A Fault Judgment Method of Catalyst Loss in FCC Disengager Based on Fault Tree Analysis and CFD Simulation
Catalyst loss is a typical fault that impacts the long-term operation of the fluidized catalytic cracking (FCC) in the oil refining process. The FCC disengager is a critical place for separating the catalyst from oil gas. A fast and precise fault-cause judgment of catalyst loss is vital for avoiding catalyst loss failures. In this study, a novel fault judgment method of catalyst loss failures with quantitative criteria was established via the fault tree analysis (FTA) method, based on the relationship model between flow field signals and faults in the FCC disengager investigated by computational fluid dynamics (CFD). The FTA method defines three intermediate events: catalyst fragmentation, process fault and mechanical fault. In CFD results, it was found that the detailed fault reason can be inferred based on the changes in the characteristic parameters within the disengager. For example, when the catalyst loss rate of the FCC disengager may rapidly increase by a factor of around 200. Furthermore, the pressure drop of the cyclone separator decreases by around 35%, which indicates that the dipleg has fractured.
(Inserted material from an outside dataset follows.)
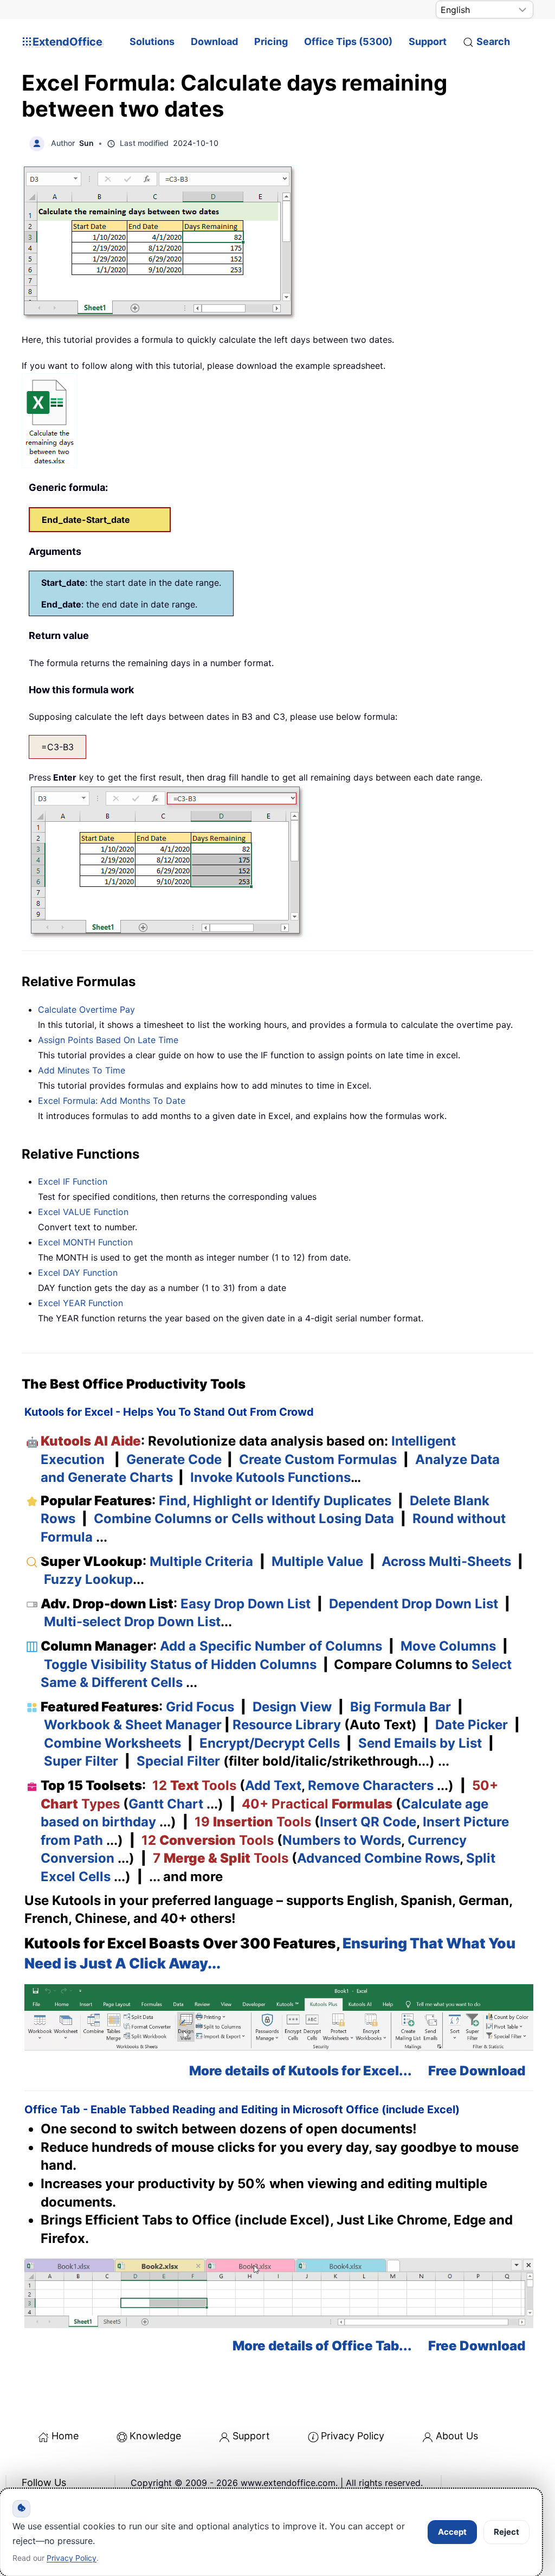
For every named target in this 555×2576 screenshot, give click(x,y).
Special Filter (178, 1761)
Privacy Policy (352, 2435)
The new fault judgment method has been applied in cases of catalyst loss in two industrial disengagers. The method accurately pinpointed the sudden reduction in inlet velocity and blockage fault at the cyclone separator as the main factors leading to catalyst loss faults, respectively. The judgment results are consistent with actual reasons, demonstrating the reliability of the method. This study could contribute to providing theoretical support and enhancing the accuracy for the diagnosis of catalyst loss faults, thereby ensuring the safe and stable operation of the FCC unit.